Fig. 6

Inverse correlation between MG numbers and cone photoreceptor staining. Tg(gfap:gfp) embryos were injected with dye control (DIC; A), miR-216a (B), miR-216a^MOs (C), snx5^MOs (E), or snx5 mRNA (F) at the 1-cell stage, fixed at 65 hpf, and transverse sections of developing retinas were obtained. Immunohistochemistry was performed using antibodies to identify cone photoreceptors in the outer nuclear layer (Zpr-1) or amacrine/ganglion cells in the inner nuclear layer and the ganglion cell layer (HuC). Changes in Müller glia cell numbers led to consistent changes in cone photoreceptor numbers. Zpr-1 staining increased in embryos injected with mir-216a or snx5^MOs and decreased in embryos injected with mir-216a^MOs or snx5 compared to embryos injected with dye.
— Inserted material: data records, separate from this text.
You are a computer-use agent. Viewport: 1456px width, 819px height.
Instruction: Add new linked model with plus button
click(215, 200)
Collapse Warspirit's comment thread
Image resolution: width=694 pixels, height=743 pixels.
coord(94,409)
Partial rescue of Zpr-1 levels is shown in (D) and (G) where embryos were co-injected with combinations of either snx5 and miR-216a (D) or snx5^MOs and miR-216a^MOs (G). Amacrine and ganglion cell numbers demonstrated similar, though less striking and less consistent changes compared to cone photoreceptors. Nuclei were marked by staining with To-Pro.